Dalam pengawasan netralitas ASN terdapat instansi selain KASN yang memiliki keterkaitan dalam pengawasan netralitas ASN, bisa dalam tugas, fungsi, objek yang diawasi, dan kewenangan. Lembaga tersebut adalah KemenPANRB, BKN, Bawaslu, Kementerian Dalam Negeri (Kemendagri), dan Ombudsman Republik Indonesia (ORI). Lembaga-lembaga tersebut dapat memberikan peringatan dan himbauan agar ASN memosisikan diri dengan benar, sedapat mungkin tidak terlibat politik paktis melalui edaran-edaran.
2. Pelaporan sebagai Langkah Antisipatif.
Laporan dimaksud dapat dilakukan oleh masyarakat, Bawaslu, Ombudsman, dan internal KASN sebagai langkah antisipatif dan atau penindakan pelanggaran.

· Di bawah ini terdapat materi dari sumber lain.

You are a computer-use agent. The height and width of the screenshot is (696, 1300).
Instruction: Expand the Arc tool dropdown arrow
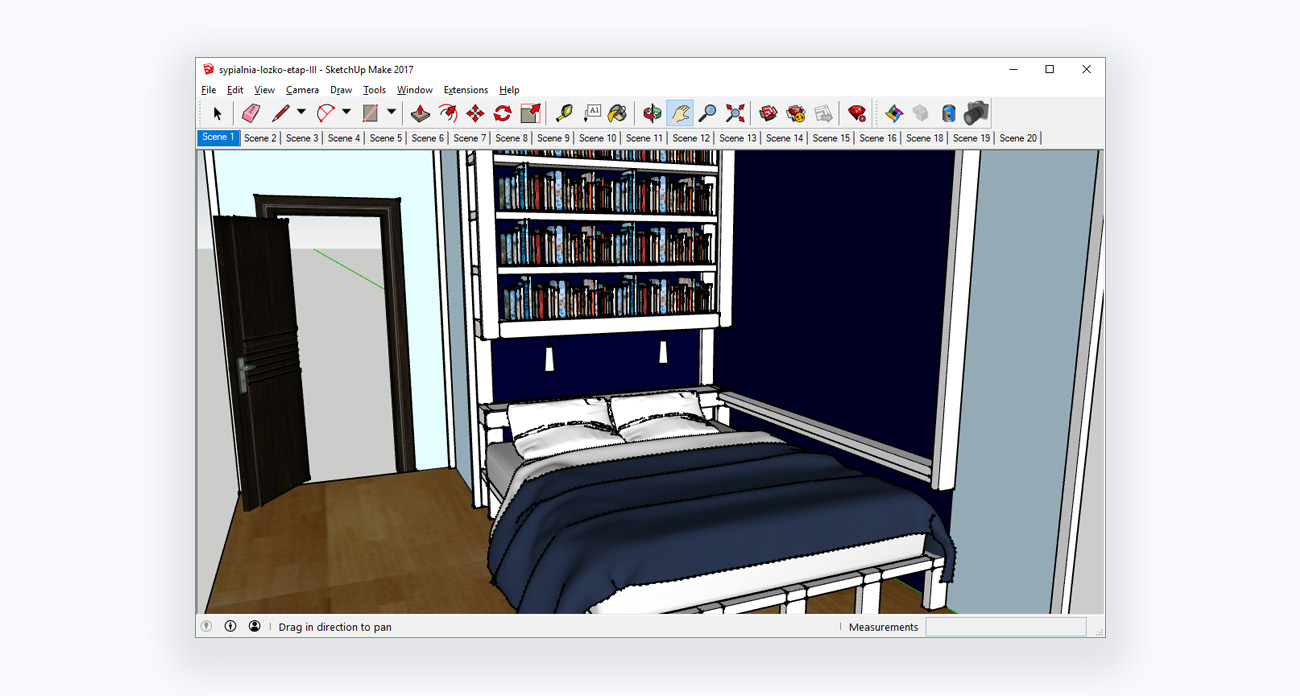click(x=346, y=113)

3. Penindakan Sanksi Terhadap ASN Pelanggar Netralitas
Setelah ada tindakan antisipasi, ASN yang melanggar netralitas dapat diberi tindakan sanksi oleh lembaga-lembaga terkait, sebagai berikut:
a. BKN bekerja sama dengan KASN melakukan tracking pelanggaran netralitas bagi ASN di Indonesia.
b. Kemendagri bekerjasama dengan KASN memberikan penekanan kepada PPK dalam melakukan tindaklanjut atas rekomendasi yang sudah diberikan.
Demikian sajian kerangka konseptual terkait netralitas ASN. Kiranya menjadi bahan bacaan yang menambah refensi pembaca dalam upaya bersama menjaga dan merawat sehatnya demokrasi di negara Indonesia tercinta.